Exercise brief
Without copying the images, write out all the entries below verbatim.

Stored items
--

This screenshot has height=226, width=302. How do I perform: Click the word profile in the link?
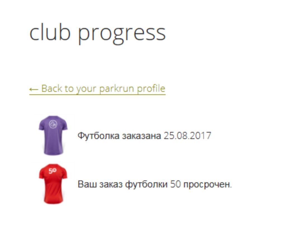[x=151, y=89]
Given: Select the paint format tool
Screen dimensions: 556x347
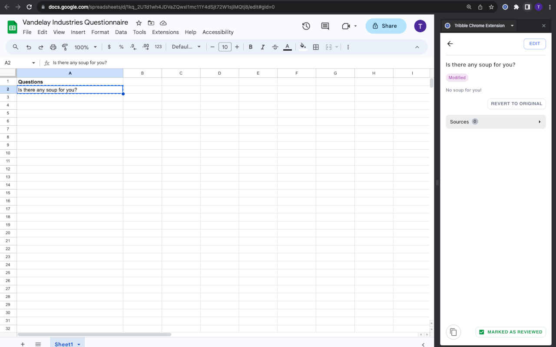Looking at the screenshot, I should pos(65,46).
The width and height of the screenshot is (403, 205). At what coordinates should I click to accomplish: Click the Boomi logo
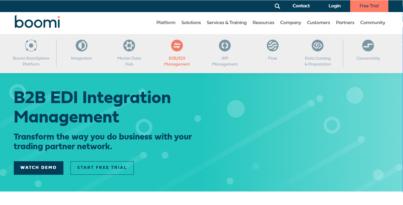point(37,22)
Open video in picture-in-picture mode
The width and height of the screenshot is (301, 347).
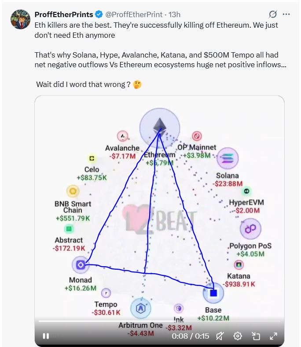click(x=256, y=336)
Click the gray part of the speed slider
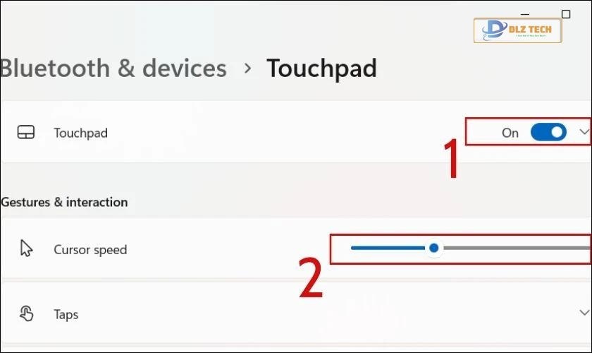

--

Result of this task
This screenshot has height=226, width=302. How do I perform: Click the word profile in the link?
[x=151, y=89]
Given: Select the paint format tool
Screen dimensions: 556x347
Looking at the screenshot, I should pos(65,46).
The width and height of the screenshot is (403, 205). At what coordinates should I click to accomplish: Click the Boomi logo
point(37,22)
Open video in picture-in-picture mode
The width and height of the screenshot is (301, 347).
click(x=256, y=336)
Click the gray part of the speed slider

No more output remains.